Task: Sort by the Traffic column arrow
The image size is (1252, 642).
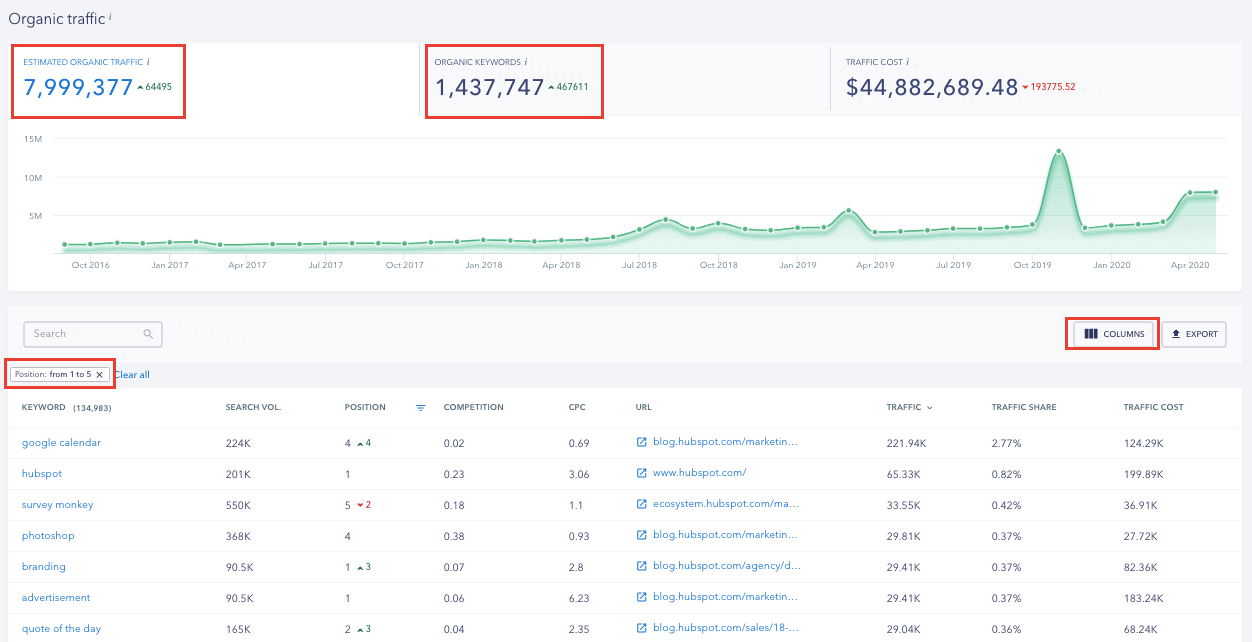Action: coord(930,408)
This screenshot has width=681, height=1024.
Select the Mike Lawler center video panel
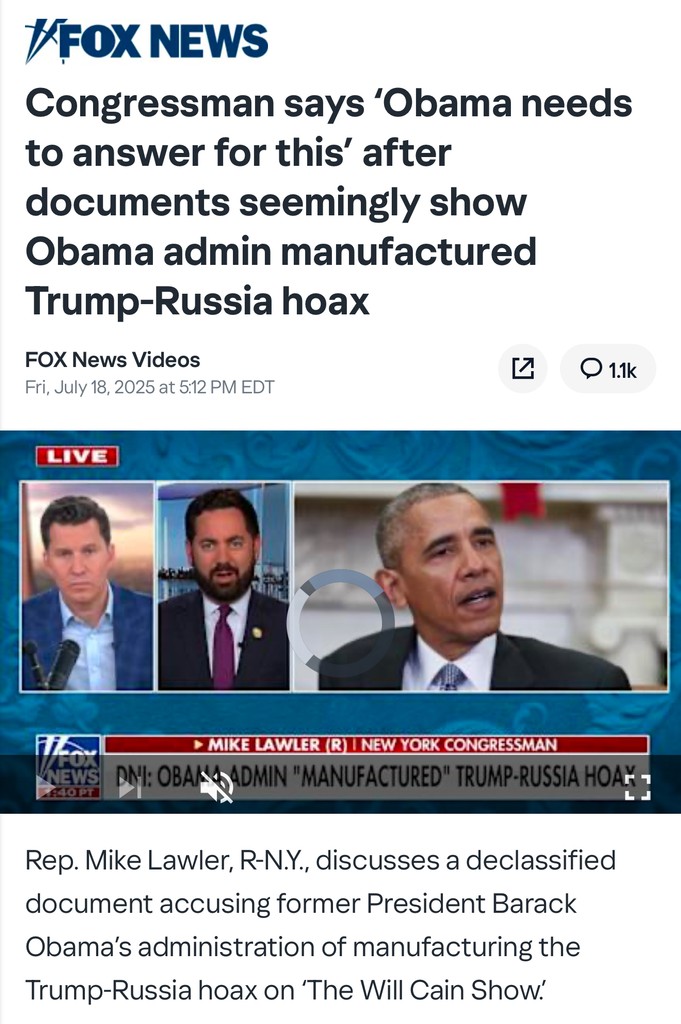[224, 586]
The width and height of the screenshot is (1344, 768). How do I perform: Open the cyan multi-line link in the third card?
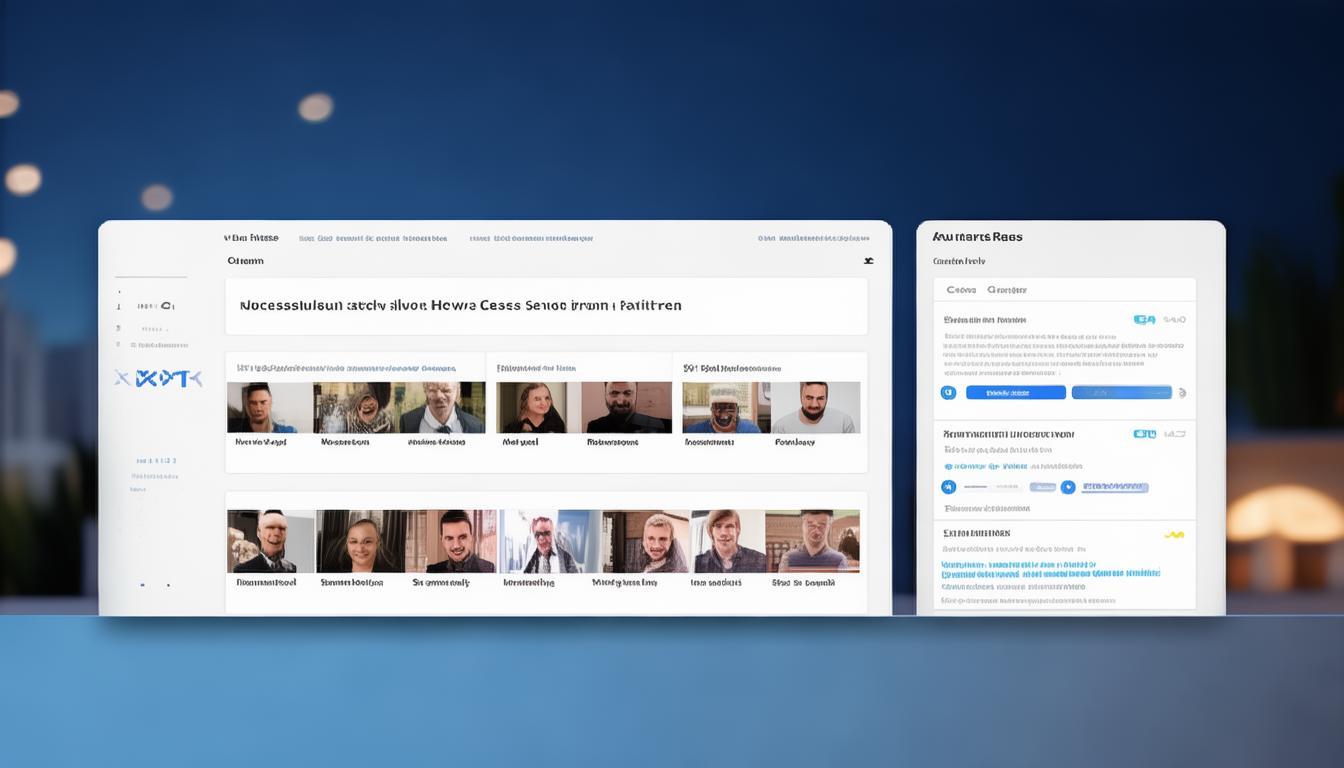pyautogui.click(x=1050, y=570)
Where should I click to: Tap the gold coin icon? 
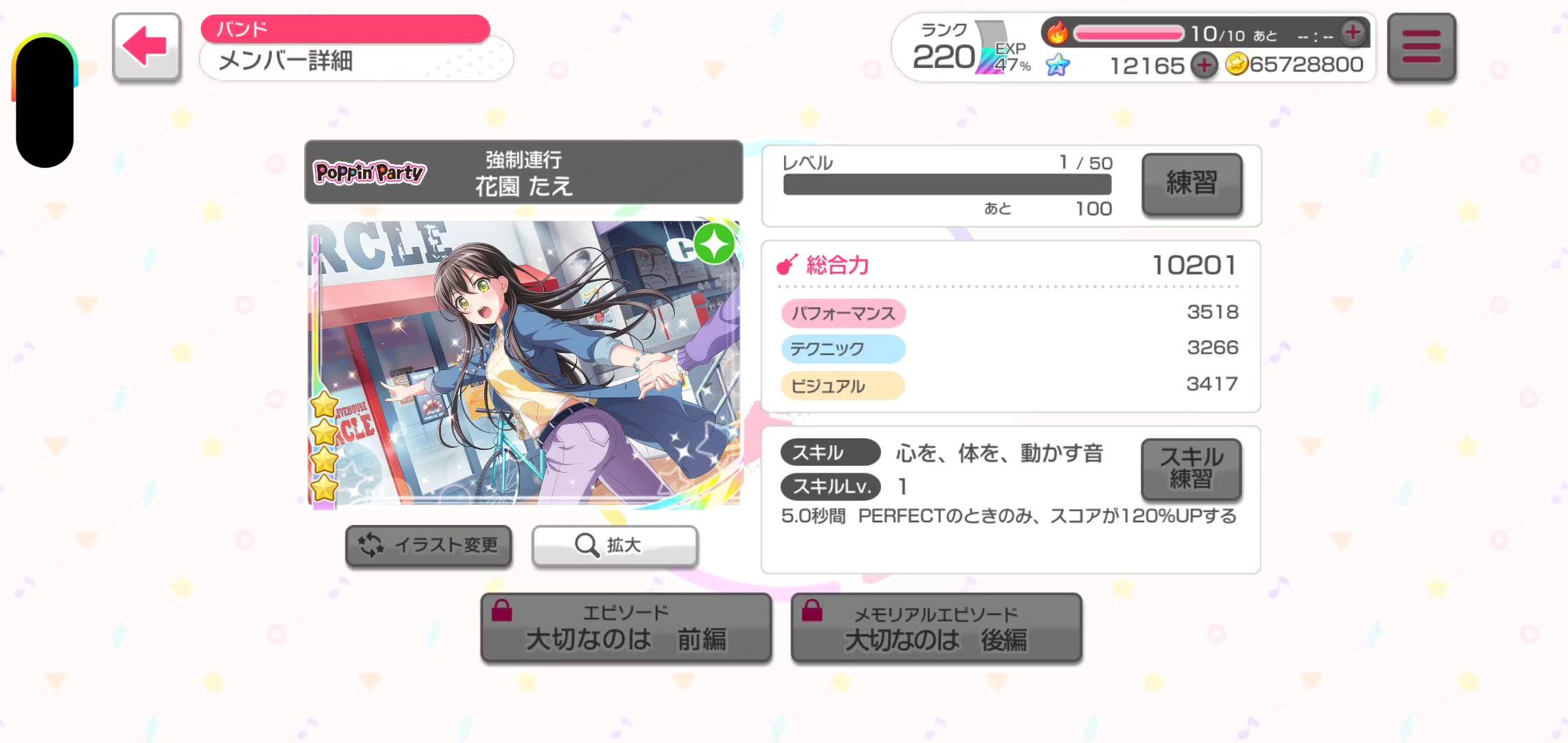[x=1237, y=65]
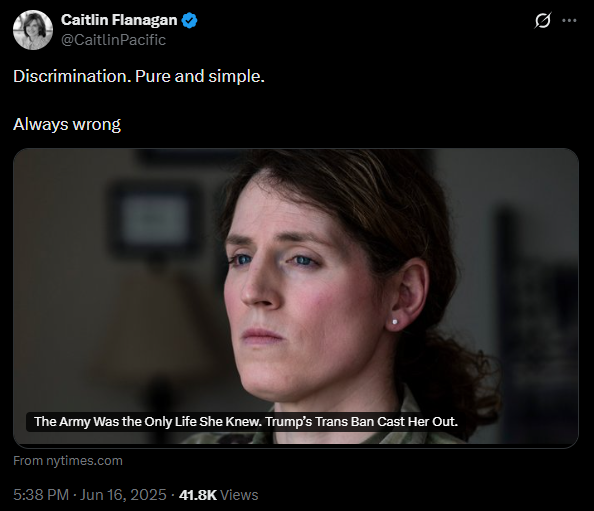Visit the Caitlin Flanagan display name

pos(119,20)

--

◆ Goal of the exercise ◆
Print the entries above exactly, leaving pictures out.

◆ Response to the exercise ◆
Task: Sort by the Traffic column arrow
The image size is (1252, 642).
Action: coord(930,408)
This screenshot has width=681, height=1024.
Select the Mike Lawler center video panel
[224, 586]
The width and height of the screenshot is (1344, 768). How do I perform: Open the cyan multi-line link in the third card?
pyautogui.click(x=1050, y=570)
Where should I click to: Tap the gold coin icon? 
[x=1237, y=65]
Visit the Caitlin Flanagan display name

pos(119,20)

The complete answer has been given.